** Study material follows **
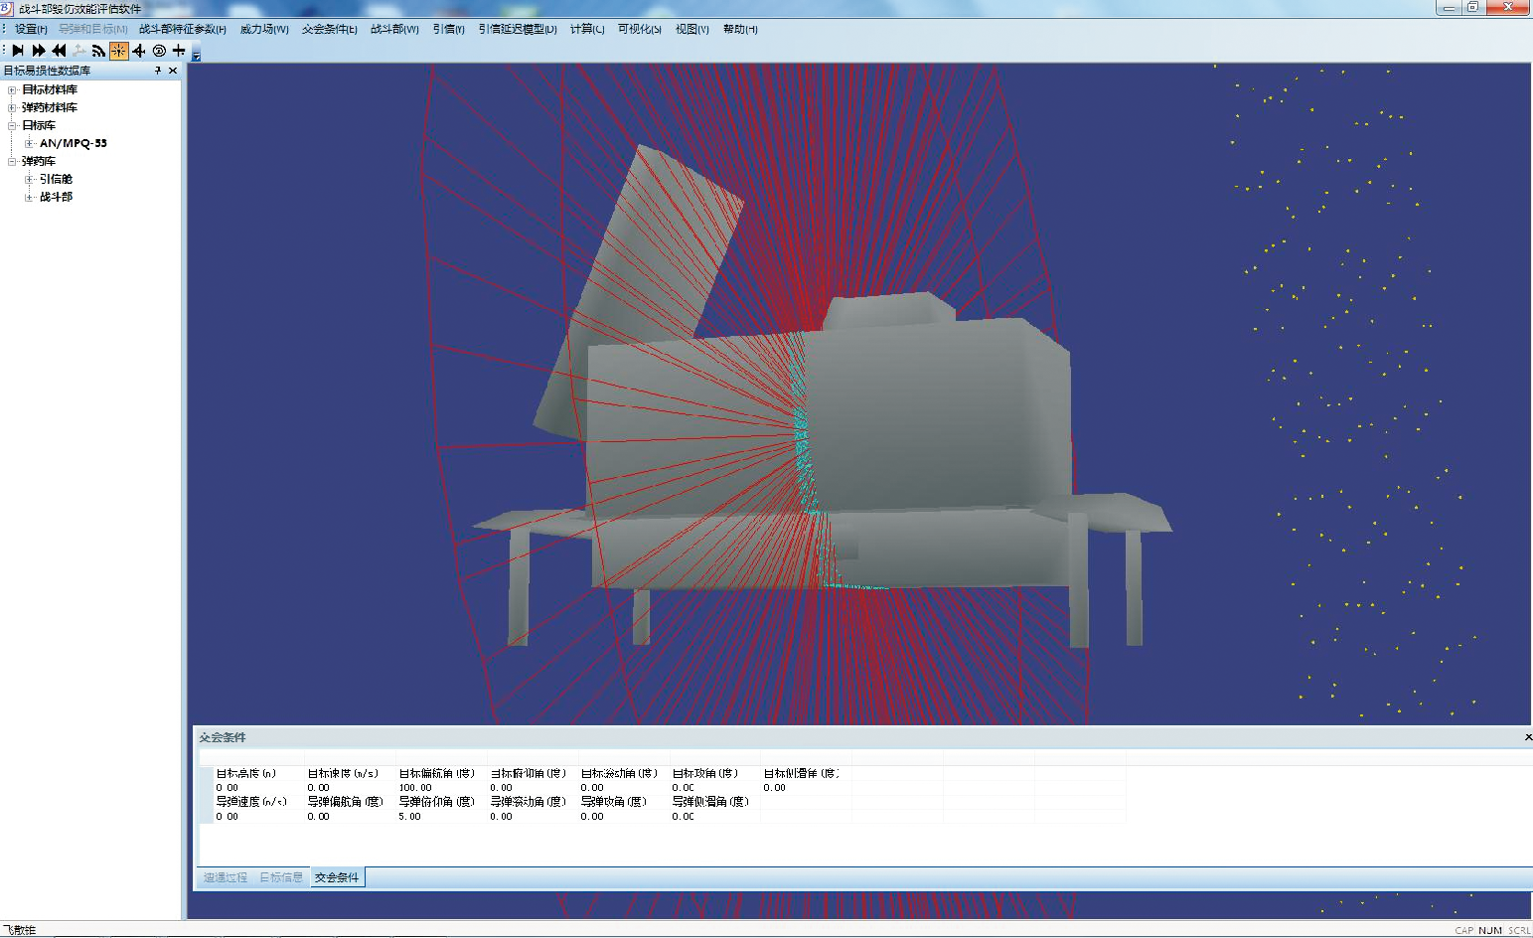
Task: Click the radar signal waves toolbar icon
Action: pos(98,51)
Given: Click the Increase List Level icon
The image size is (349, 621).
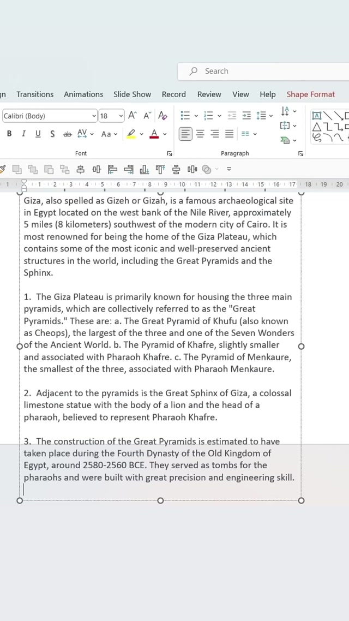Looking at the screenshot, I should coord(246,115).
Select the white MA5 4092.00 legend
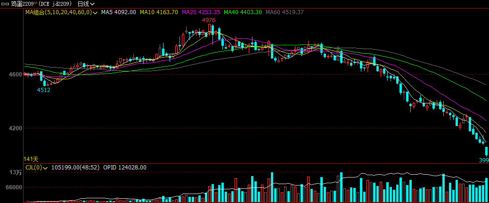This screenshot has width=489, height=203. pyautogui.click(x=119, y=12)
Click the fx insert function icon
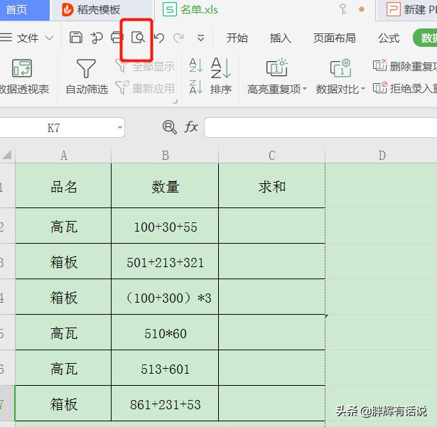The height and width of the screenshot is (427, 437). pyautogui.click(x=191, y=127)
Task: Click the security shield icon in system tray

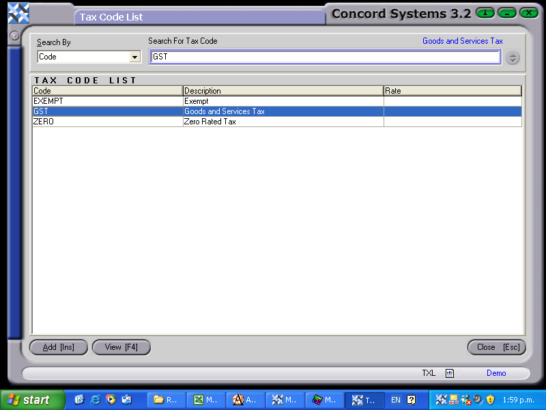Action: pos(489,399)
** End of Study material **
Once you find the line containing "Select the white MA5 4092.00 legend", retype it and every line after it through the last line of the records above, exactly. Add nothing else, and leave out the pictures.

Select the white MA5 4092.00 legend
This screenshot has width=489, height=203. pyautogui.click(x=119, y=12)
Click the fx insert function icon
The height and width of the screenshot is (427, 437). pyautogui.click(x=191, y=127)
Task: Click the security shield icon in system tray

Action: pos(489,399)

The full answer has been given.